January 28, 2024 by Maya Posch 28 Comments

USB-C is one of those things that generally everyone seems to agree on that it is a ‘good thing’, but is it really? In this first part of a series on USB-C, [Andreas Spiess] takes us through the theory of USB-C and USB Power Delivery (PD), as well as data transfer with USB-C cables. Even ignoring the obvious conclusion that with USB-C USB should now actually be called the ‘Universal Parallel Bus’ on account of its two pairs of differential data lines, there’s quite a bit of theory and associated implementation details involved.

The Raspberry Pi 4B's wrong USB-C CC-pin configuration is a good teaching example. — The Raspberry Pi 4B’s wrong USB-C CC-pin configuration is a good teaching example.

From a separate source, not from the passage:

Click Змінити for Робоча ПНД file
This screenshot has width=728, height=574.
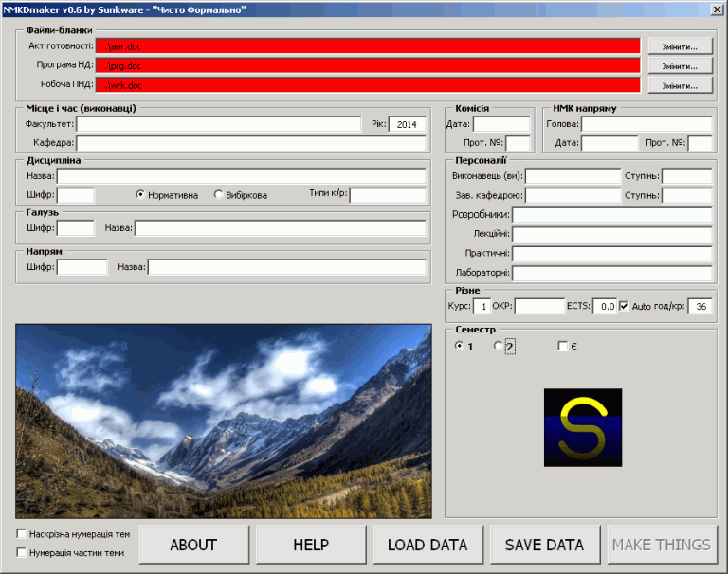[x=681, y=85]
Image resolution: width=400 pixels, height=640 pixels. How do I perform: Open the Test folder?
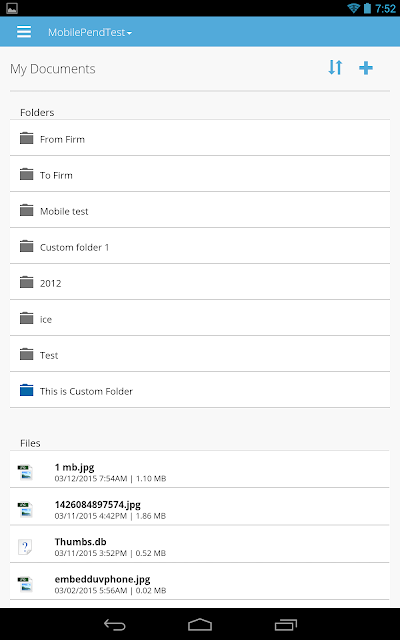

Starting with the USB 2.0 ‘legacy mode’ and the very boring and predictable 5 V power delivery in this mode, [Andreas] shows why you may not get any power delivered to a device with USB-C connector. Most likely the Downstream Facing Peripheral (DFP, AKA not the host) lacks the required resistors on the CC (Configuration Channel) pins, which are both what the other USB-C end uses to determine the connector orientation, as well as what type of device is connected.

This is where early Raspberry Pi 4B users for example saw themselves caught by surprise when their boards didn’t power up except with some USB cables.

The saga continues through [Andreas]’s collection of USB-C cables, as he shows that many of them lack the TX/RX pairs, and that’s before trying to figure out which cables have the e-marker chip to allow for higher voltages and currents.

On the whole we’re still excited about what USB-C brings to the table, but the sheer complexity and number of variables make that there are a myriad of ways in which something cannot work as expected. Ergo Caveat Emptor.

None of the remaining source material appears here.